Weighted Transformer Network for Machine Translation
This work addresses efficiency and performance issues in machine translation for researchers and practitioners, though it is incremental as it builds on the existing Transformer architecture.
The paper tackles the high computational cost and slow convergence of the Transformer model in machine translation by introducing Weighted Transformer, which replaces multi-head attention with learnable self-attention branches, resulting in a 15-40% faster convergence and improvements of 0.5 and 0.4 BLEU points on English-to-German and English-to-French tasks, respectively.

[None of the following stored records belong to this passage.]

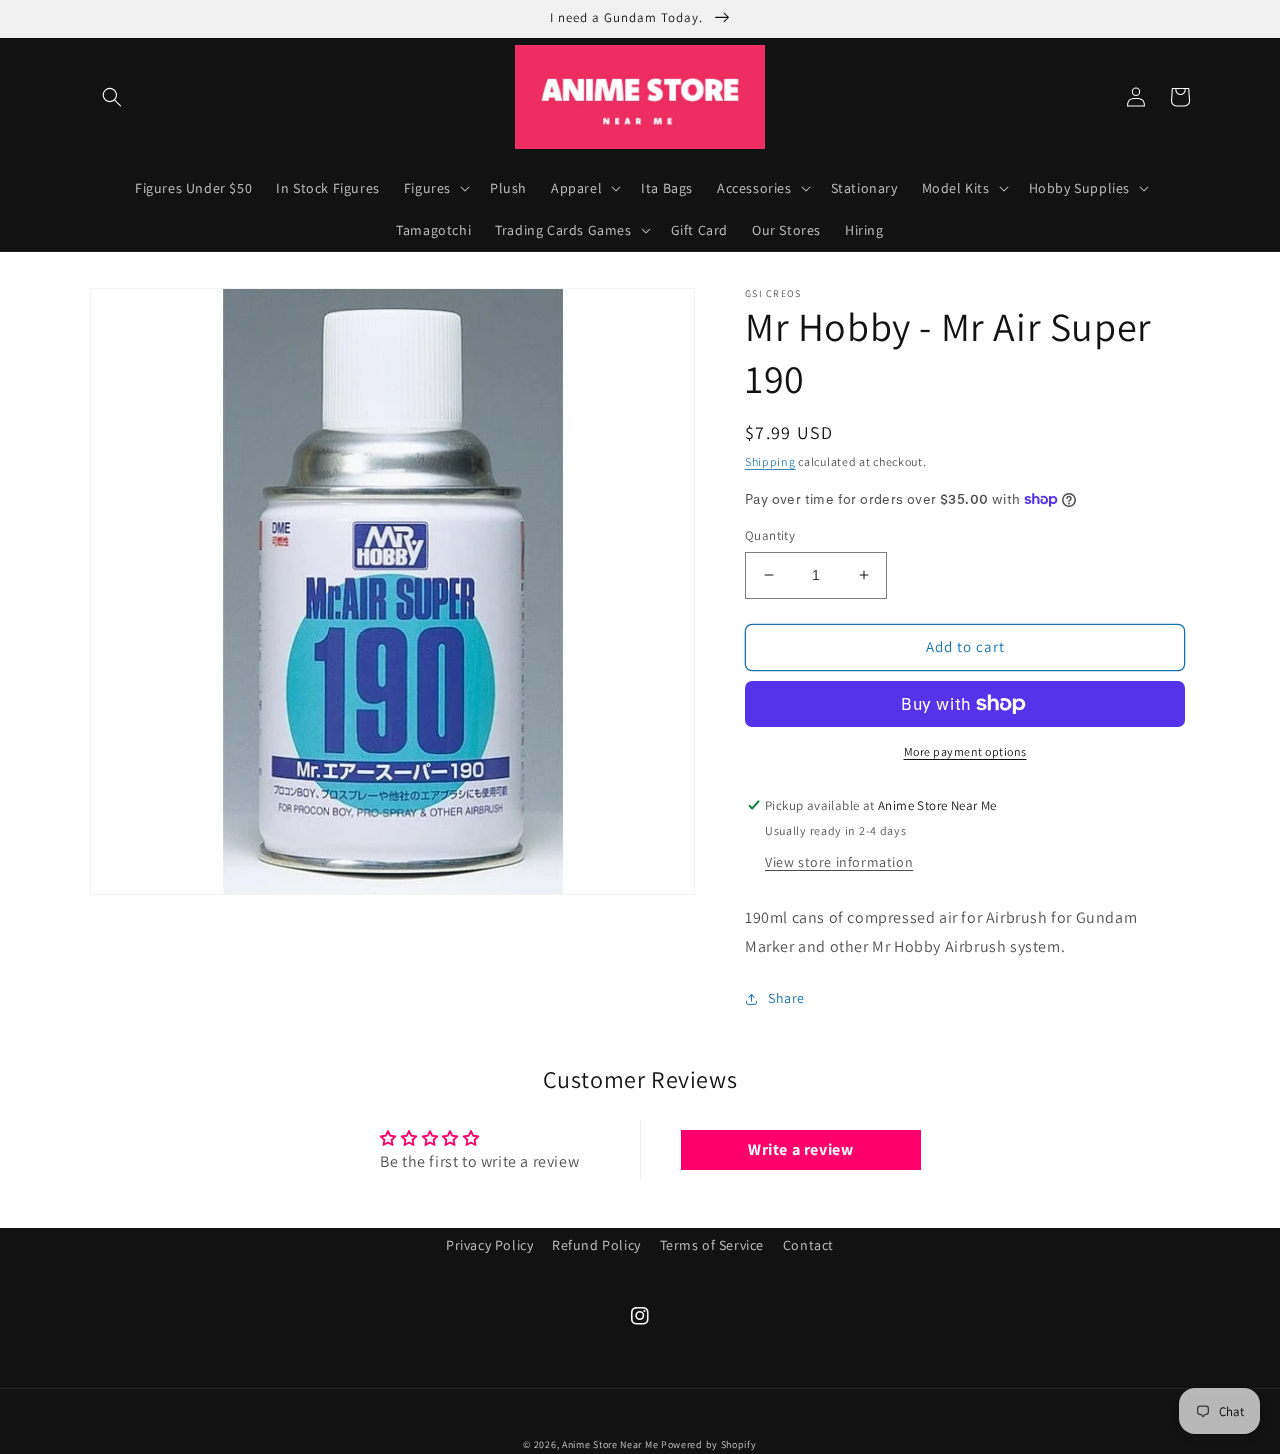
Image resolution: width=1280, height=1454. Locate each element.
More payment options (965, 751)
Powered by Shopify (709, 1444)
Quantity (770, 535)
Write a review (800, 1149)
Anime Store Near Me (610, 1444)
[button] (112, 97)
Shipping (770, 461)
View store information (839, 862)
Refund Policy (596, 1245)
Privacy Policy (489, 1245)
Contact (808, 1245)
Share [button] (786, 998)
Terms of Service (712, 1245)
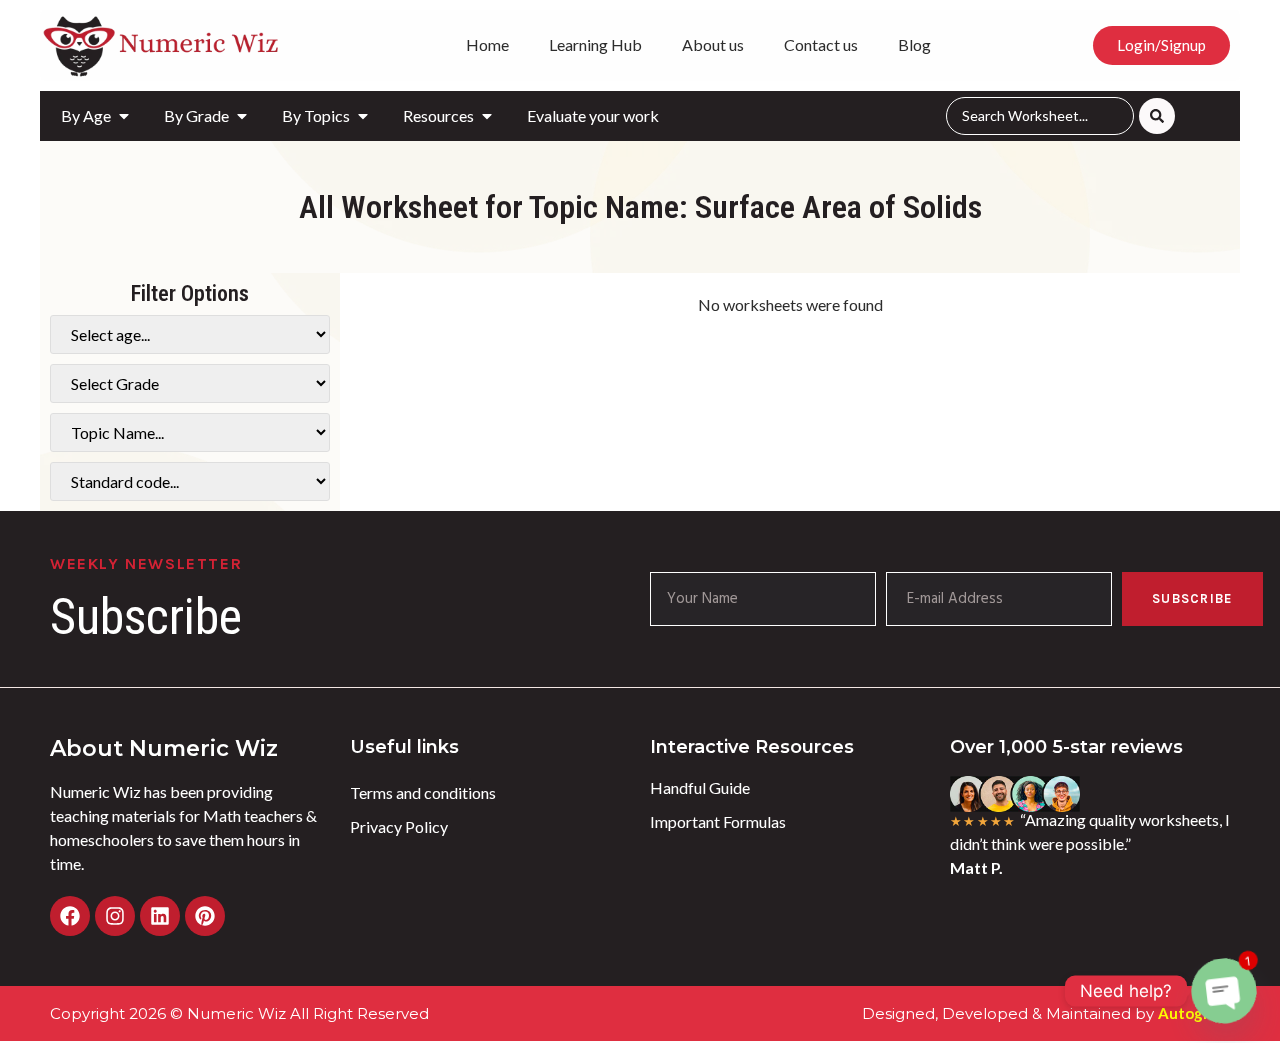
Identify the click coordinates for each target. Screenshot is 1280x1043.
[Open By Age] (124, 116)
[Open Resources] (487, 116)
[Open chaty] (1224, 991)
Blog (914, 44)
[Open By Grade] (242, 116)
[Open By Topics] (363, 116)
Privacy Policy (399, 826)
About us (713, 44)
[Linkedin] (160, 916)
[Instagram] (115, 916)
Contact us (821, 44)
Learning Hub (595, 44)
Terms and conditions (423, 792)
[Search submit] (1157, 116)
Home (487, 44)
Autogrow (1194, 1013)
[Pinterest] (205, 916)
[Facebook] (70, 916)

State-of-the-art results on neural machine translation often use attentional sequence-to-sequence models with some form of convolution or recursion. Vaswani et al. (2017) propose a new architecture that avoids recurrence and convolution completely. Instead, it uses only self-attention and feed-forward layers. While the proposed architecture achieves state-of-the-art results on several machine translation tasks, it requires a large number of parameters and training iterations to converge. We propose Weighted Transformer, a Transformer with modified attention layers, that not only outperforms the baseline network in BLEU score but also converges 15-40% faster. Specifically, we replace the multi-head attention by multiple self-attention branches that the model learns to combine during the training process. Our model improves the state-of-the-art performance by 0.5 BLEU points on the WMT 2014 English-to-German translation task and by 0.4 on the English-to-French translation task.